┌─ Исходный текст
Ты представляешь, вот такая вот вещь. Мама даже не знала. Для того, чтобы мне уйти из Мухинского, пришлось идти в 10 класс вечерней школы. На Мойке, недалеко от ДЛТ, во дворе была такая школа, дающая аттестат. Причём меня Марков, наш декан, не отпускал. Кстати, его гнобили за то, что он тогда в это дикое время сталинских репрессий делал огромные напольные декоративные вазы. Это вообще было запрещено, понимаешь, напольные вазы с какими-то элементами из поливной глазури. Были о нём статьи ругательные, называли его творчество «маркобесием». А он просто работал, это было его кредо, он же не мог без этого… Он меня не отпускал, потому что группа 10 человек, а я второй по успеваемости. Но я получил аттестат школы, сдал экзамены в Горный институт и уже отучился там месяц с 1 сентября. А занятия в училище начинались 1 октября, я принес Маркову заявление повторно, показал студенческий билет и ему пришлось меня отпустить. Я даже не знаю, сохранился ли у меня студенческий билет того первого штиглицевского периода...
└─
┌─ Предоставленные записи
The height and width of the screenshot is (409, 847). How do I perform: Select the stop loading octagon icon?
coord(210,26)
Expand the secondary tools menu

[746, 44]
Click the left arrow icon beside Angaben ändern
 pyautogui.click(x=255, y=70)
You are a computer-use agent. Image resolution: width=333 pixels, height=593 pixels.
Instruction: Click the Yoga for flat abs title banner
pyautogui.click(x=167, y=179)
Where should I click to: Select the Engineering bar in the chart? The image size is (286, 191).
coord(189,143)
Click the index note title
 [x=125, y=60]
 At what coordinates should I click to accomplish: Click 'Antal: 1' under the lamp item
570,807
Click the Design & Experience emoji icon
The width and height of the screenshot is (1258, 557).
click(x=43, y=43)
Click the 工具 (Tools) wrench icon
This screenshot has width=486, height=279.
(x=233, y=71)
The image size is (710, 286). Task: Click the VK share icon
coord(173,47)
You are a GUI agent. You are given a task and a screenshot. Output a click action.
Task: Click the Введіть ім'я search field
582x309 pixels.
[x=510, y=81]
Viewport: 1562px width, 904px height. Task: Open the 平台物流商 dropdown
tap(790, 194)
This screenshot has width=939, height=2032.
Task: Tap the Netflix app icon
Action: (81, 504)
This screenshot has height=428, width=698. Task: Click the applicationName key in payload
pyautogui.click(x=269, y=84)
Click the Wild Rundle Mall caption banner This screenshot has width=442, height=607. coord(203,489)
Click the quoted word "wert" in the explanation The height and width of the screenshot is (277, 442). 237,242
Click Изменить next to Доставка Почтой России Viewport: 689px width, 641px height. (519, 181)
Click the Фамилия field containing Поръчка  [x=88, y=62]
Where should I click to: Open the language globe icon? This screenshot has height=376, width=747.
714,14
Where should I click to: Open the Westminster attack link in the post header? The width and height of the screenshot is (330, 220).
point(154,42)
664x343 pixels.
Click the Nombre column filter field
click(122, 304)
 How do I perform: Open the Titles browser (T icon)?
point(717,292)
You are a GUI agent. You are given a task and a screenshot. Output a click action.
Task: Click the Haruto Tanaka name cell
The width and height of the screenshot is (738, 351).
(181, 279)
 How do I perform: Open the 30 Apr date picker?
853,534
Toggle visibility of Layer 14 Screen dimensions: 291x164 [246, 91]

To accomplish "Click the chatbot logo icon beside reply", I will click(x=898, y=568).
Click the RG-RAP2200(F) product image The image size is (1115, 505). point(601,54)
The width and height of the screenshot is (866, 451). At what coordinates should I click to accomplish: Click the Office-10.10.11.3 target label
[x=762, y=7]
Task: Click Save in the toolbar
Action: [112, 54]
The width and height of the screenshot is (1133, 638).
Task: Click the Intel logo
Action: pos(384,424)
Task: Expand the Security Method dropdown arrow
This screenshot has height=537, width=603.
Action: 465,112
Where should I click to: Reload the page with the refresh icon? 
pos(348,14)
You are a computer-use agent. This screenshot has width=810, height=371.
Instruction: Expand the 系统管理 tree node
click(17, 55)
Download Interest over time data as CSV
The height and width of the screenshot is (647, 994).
└─
• [Задание 1]
Назовите все документы об учебе, упомянутые в исходном тексте.
• [Задание 2]
Продолжите исходный текст, начиная сразу после его последнего предложения.

• [Ответ 1]
Аттестат школы, заявление, студенческий билет.

• [Ответ 2]
Очень интересная история. Но как же опять всё затем так повернулось, что вывело тебя на промышленный дизайн?

А дело в том, что я продолжал, даже будучи геологом и начальником партии, рисовать. Кстати, уже когда перешёл в Горный, начал делать там стенгазеты по образцу «Обнажёнки», как называлась наша мухинская газета: во всю стену склеивалось полотно, где я огромные карикатуры рисовал на преподавателей, своих коллег и так далее. Позже, в восьмидесятых, я очень много занимался эмблемами для студенческих отрядов, в том числе для Горного, и с удивлением видел газеты по моей традиции. То есть, это в этом огромном актовом зале под куполом во всю стену, я не знаю, сколько листов склеивали – 10, 12, 15 листов наверное…

Это не рулонный ватман?

Нет, тогда еще не было рулонного ватмана. Ну вот, рисовал и рисовал, а потом решил поступить на книжную графику. Я работал в геологической партии в Туркмении, зимой приезжал сюда на несколько месяцев на камеральные работы (камеральная работа – общий термин для обозначения работ, проводимых в помещении, в противоположность полевым работам). И ходил в Ленинградский филиал Московского полиграфического института факультета книжной графики. И однажды…

Он тогда на Джамбула уже был, да?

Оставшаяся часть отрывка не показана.